NocturnalAh, yes. Thrash done properly. Nose-bleedingly fast, guitar solos with a life of their own, slowing down every now and then but only momentarily and only really to prevent anyone in the mosh pit having a seizure. Nocturnal Graves are one of the Australian hoards where the number of bands appears to outnumber the musicians playing in them and for whom heavy metal is not so much a community but a club they use to beat you to your senses. Founder Nuclear Exterminator was a drummer in Destroyer666 which might just give you some idea of where this is going. So far they’ve hovered in the background a little and progress was clearly slowed by various band members peeling away a few years ago. They’ve had a few semi-decent releases and an enjoyable full-length in 2007. But nothing they produced before would have quite prepared anyone for this.

The recent arrival of Ian ‘Shrapnel’ Gray has been a turning point. In fact, to say the revised line-up and new label has given the band a new lease of life would be a criminal understatement. Shrapnel, also formerly of the Destroyer666 parish until last year, has not only stamped his mark all over …. From The Bloodline Of Cain, I’d venture to say this sounds less like Nocturnal Graves last album and more like Phoenix Rising. His razor sharp guitar signature pretty much hits you from the opening bars and new levels of tight performance and production have made this into keenly crafted, kerosene-soaked blackened thrash that has propelled this outfit into entirely new realms. Less of the heavy-as-hell speed thrash that Nocturnal Graves seem to be focused on previously and more demon-possessed, total annihilation.

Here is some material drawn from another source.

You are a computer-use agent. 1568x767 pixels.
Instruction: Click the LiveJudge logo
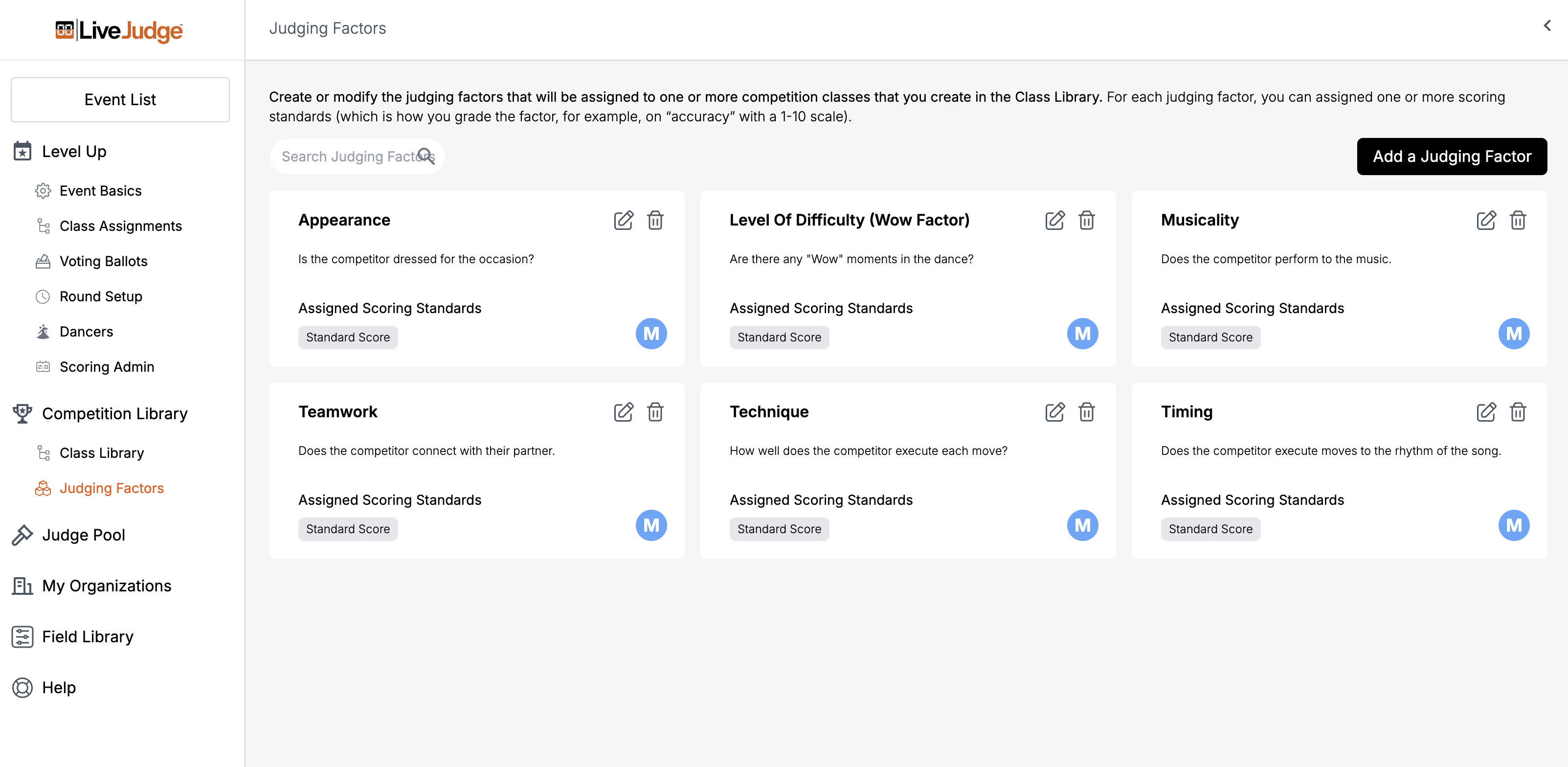tap(119, 30)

Favourite topics: the evil of mankind and the inevitable punishment due; Satan; war; the usual horrific, end-of-the-world, soul-sucked-out-by-a-demon-type stuff. Nocturnal Graves (I always assumed they were mainly for day-time use but let’s go with it) is seriously enjoyable metal that will not so much annoy your neighbours as allow you to aim your speakers and watch them pop. A little less black than Destroyer perhaps and certainly less melodic. But the same direct, fast, heavy, almost comedy levels of metal. The cork almost pops by the time the band gets to the frenzied Iron Command. Then things finally and blessedly slow down just a little for the surprisingly rousing and epic The Great Adversary (which could almost have been left over from one of the last couple of Destroyer albums) and the final track …From The Bloodline Of Cain – clearly destined to be a crowd pleaser.

What is perhaps most remarkable is the almost perfect meeting here between the chaos of thrash metal, the break-neck precision of death metal with black metal techniques that combine into a tornado of sound held together, it seems at first, on a wing and a prayer. But the chaos is so masterfully controlled within the maelstrom that Nocturnal Graves becomes a wonder to behold. Perhaps too linear an experience for some but this is certainly going to appeal to the death metal and hard-core thrash end of the market. It perhaps goes without saying that fans of Aussie death metal in general and Destroyer666 in particular will likely find this irresistible too. The only question remaining is whether this is all done with a completely straight face or just an evil, maniacal grin?